Cos'è Expo 2015

L'esposizione universale torna a Milano dopo 109 anni e raduna per sei mesi 143 paesi per affrontare la sfida globale di nutrire il pianeta.
L'esposizione universale torna a Milano dopo 109 anni e raduna per sei mesi 143 paesi per affrontare la sfida globale di nutrire il pianeta.

L’esposizione universale del 2015 sarà il più grande evento mai pensato sull’alimentazione. Il bisogno primario (insieme al respirare) diventa così il tema portante di Expo 2015 che da maggio a ottobre concentrerà nell’area di Rho-Pero (un milione di mq) una cinquantina di stand e milioni di visitatori. Sarà tutta gente attratta dal titolo “Nutrire il Pianeta, Energia per la Vita” e dalla possibilità di scoprire cosa si sono inventati paesi diversissimi fra di loro per rispondere a una domanda tanto semplice quanto potente: cosa daremo da mangiare alla popolazione nel ventunesimo secolo?

Mentre scorre il conto alla rovescia di un evento che, inutile nasconderlo, non sarà del tutto pronto il giorno dell’inaugurazione, e quindi va considerato una specie di work in progress a ciclo continuo potenzialmente infinito (sarebbe piaciuto a Gaudì, piace meno agli organizzatori e al governo), cresce la curiosità degli italiani verso Expo 2015. Un po’ per le polemiche che hanno preceduto l’evento, un po’ per l’orgoglio di essere comunque sotto i riflettori internazionali, un po’ per mera curiosità nei confronti del grande calderone sulla cucina che va ad iniziare: Expo 2015 è l’ombelico dell’intero anno, biglietto da visita per una intera classe politica, malcelato orgoglio per un intero paese.

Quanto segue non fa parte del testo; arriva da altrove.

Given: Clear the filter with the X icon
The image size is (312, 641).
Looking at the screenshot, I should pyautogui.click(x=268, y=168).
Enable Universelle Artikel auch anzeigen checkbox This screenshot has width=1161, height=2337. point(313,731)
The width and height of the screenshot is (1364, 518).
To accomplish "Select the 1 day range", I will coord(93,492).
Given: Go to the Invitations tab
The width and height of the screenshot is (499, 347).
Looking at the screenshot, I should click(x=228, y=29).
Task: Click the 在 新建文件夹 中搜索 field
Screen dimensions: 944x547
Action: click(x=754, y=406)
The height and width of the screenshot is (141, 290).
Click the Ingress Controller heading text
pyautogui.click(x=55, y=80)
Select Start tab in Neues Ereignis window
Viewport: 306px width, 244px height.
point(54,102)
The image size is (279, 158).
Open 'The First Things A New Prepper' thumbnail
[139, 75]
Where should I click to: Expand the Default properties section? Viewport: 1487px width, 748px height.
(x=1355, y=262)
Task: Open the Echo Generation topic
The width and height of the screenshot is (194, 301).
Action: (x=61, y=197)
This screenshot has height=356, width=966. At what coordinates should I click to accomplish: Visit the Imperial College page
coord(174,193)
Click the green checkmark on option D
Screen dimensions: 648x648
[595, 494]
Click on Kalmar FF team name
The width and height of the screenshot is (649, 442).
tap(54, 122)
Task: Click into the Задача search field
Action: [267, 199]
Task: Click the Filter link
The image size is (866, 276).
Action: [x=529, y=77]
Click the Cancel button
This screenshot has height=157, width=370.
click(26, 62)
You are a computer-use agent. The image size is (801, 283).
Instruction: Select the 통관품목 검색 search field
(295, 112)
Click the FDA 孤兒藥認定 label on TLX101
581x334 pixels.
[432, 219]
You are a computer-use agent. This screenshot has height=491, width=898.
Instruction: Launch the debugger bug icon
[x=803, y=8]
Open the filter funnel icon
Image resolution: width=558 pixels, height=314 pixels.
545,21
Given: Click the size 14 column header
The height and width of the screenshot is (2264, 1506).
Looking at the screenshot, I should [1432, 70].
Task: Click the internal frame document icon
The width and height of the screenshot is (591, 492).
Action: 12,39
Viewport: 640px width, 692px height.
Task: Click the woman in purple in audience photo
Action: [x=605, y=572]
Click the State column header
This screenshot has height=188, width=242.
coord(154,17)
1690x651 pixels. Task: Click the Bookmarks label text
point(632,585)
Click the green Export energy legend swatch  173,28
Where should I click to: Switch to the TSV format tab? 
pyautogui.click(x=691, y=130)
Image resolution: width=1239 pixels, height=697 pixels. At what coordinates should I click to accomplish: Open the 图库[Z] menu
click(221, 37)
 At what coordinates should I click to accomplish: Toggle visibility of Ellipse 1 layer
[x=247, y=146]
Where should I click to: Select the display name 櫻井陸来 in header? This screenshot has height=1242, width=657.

Messo da parte il polverone della vigilia, bisogna però ora badare al sodo: come si compone Expo 2015 e per quale ragione bisognerebbe visitarlo?

I cluster

La vera novità di Expo 2015 è che l’allestimento non è solo di tipo geografico. I vari Paesi non vengono rappresentati soltanto in padiglioni singoli, ma una parte del mondo, generalmente quello più povero, viene raggruppata idealmente e logisticamente secondo i cluster alimentari, cioè secondo identità di filiera. L’aspetto straordinario del progetto è che le nove aree individuate accolgono il visitatore ciascuna con un habitat ricostruito artificialmente: il cluster del riso sembra una risaia, mentre quello del cacao ricorda i tropici e via dicendo. Tutto è collegato da una grande area comune dove avranno sede il mercato e i locali di degustazione dei prodotti.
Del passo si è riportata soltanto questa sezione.